Analis: Harga nikel tinggi belum tentu bisa menyokong Vale Indonesia
KONTAN.CO.ID - JAKARTA. Kenaikan harga batubara dan minyak dunia diperkirakan masih akan mempengaruhi kinerja PT Vale Indonesia Tbk (INCO) pada tahun ini. Hal ini patut diwaspadai karena bisa menjadi sentimen negatif bagi perusahaan.
Robertus Yanuar Hardy, analis PT Kresna Sekuritas menilai, kenaikan harga jual nikel belum sepenuhnya bisa menopang kinerja INCO pada tahun ini. Menurutnya, perusahaan masih akan menghadapi persoalan kenaikan harga batubara dan minyak. Untuk bisa mengolah nikel berkadar tinggi dan diekspor kepada Vale Canada dan Sumitomo Metal dibutuhkan bahan bakar berkadar sulfur tinggi.
“Ongkos energi berpotensi naik lebih tinggi,” terangnya kepada Kontan.co.id, rabu.
Kata Robertus, hal inilah yang patut diwaspadai perusahaan pada tahun ini.

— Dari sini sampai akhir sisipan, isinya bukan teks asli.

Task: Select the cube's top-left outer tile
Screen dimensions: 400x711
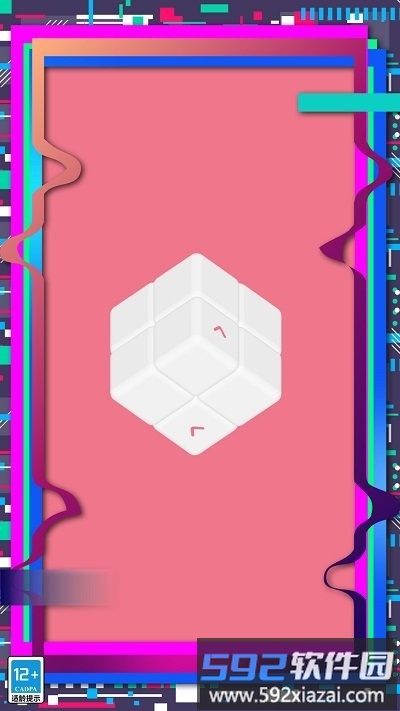Action: pos(132,316)
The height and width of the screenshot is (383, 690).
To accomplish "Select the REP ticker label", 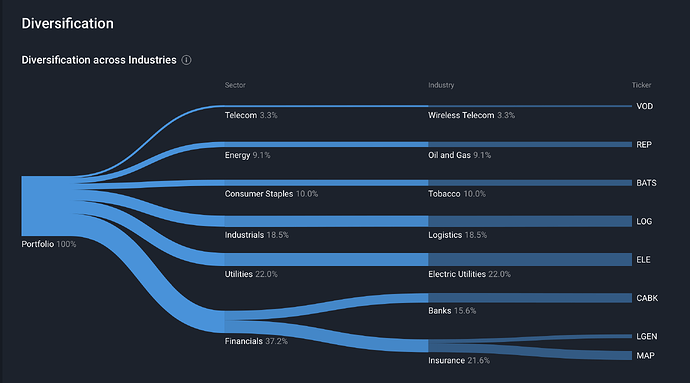I will [644, 144].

Tekanan biaya yang cukup besar dari bahan baku energi berpeluang menjadi sentimen negatif yang menahan kinerja INCO. Ia memperkirakan tahun 2018 tidak akan jauh berbeda dari tahun lalu.
Namun, saat ini masih ada sentimen postif yang menaungi INCO, yaitu tren penguatan harga nikel. Sejak pembatasan produksi dan ekspor di Indonesia dan Filipina pada tahun lalu, muncul kekhawatiran bahwa pasokan di pasar dunia akan semakin terbatas.
Ia menebak, tahun ini, rata-rata harga nikel pada tahun ini berkisar US$ 12.700-US$ 13.200 per metrik ton. Adapun, tahun lalu harga rata-rata nikel berada di level US$$ 10.550 per metrik ton.
“Selain itu permintaan dari China, Jepang dan Korea juga cenderung meningkat,” imbuhnya.
Ia merekomendasikan netral saham INCO pada harga Rp 3.200 per saham.